The dramatic outline of Saba with its peak shrouded in a perpetual cloud was, and is, easily recognized by seafarers and anyone lucky enough to have experienced this special place. Indigenous Caribbean cultures knew to honor and respect Mother Earth.
The Kakona initiative pays tribute to Saba’s roots while adding contemporary artistry. Keepsakes that are aesthetic, creative, original, nature-based, and authentic works... striving to blend Saba’s past and present—each with its own story.

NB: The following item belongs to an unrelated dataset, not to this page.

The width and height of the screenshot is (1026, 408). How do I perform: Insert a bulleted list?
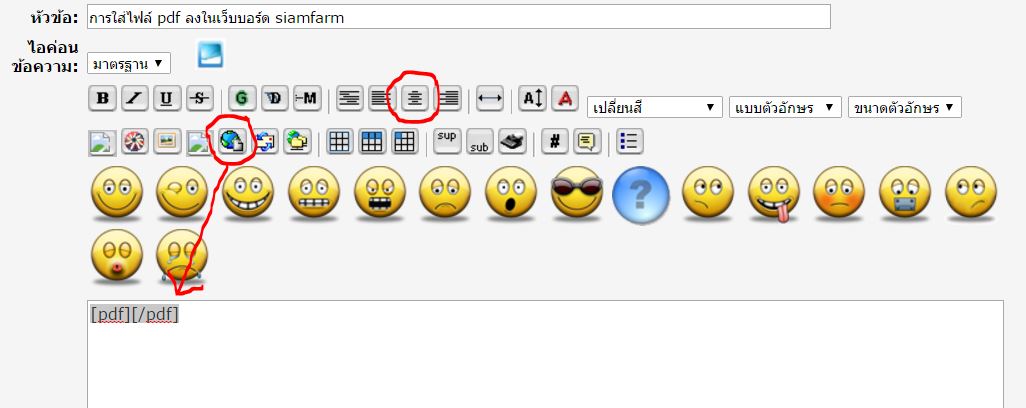tap(629, 141)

Working with a cross section of local artists from varied backgrounds, our goal is to highlight their work and inspire others. If you are looking for the perfect piece of art to add to your collection, jewelry to remember your trip, or even something for mans best friend, Kakona has what you are looking for.
Kakona is the best place to shop for quality keepsakes on the island. Always remember the island way of life by bringing a piece of Saba home with you. Celebrate and support our community and local artists by shopping at our boutique, or visit our neighbor, Sea Saba, to learn about our unique marine park system and shop their high quality dive gear and clothing.
The Caribbean island of Saba is located where the Greater and Lesser Antilles converge. Recovered artifacts on Saba date back to 3,800 years ago, a time when indigenous inhabitants maintained a network of elaborate regional interaction. Saba was part of this network. Taíno Indians, a subgroup of the Arawakan, inhabited the Greater and Northeastern Lesser Antilles in the Caribbean Sea at the time when Christopher Columbus' arrived to the New World.
According to 17th-century French missionary, Father Breton, the indigenous name for Saba was Amonhana. Leiden University archaeologists Corinne L. Hoffman and Menno L.P. Hoogland have been conducting work on Saba since the 1980’s. Saba’s First Inhabitants was published by them in 2015, coinciding with the opening Saba Heritage Center and the establishment of Saba Archaeological Center.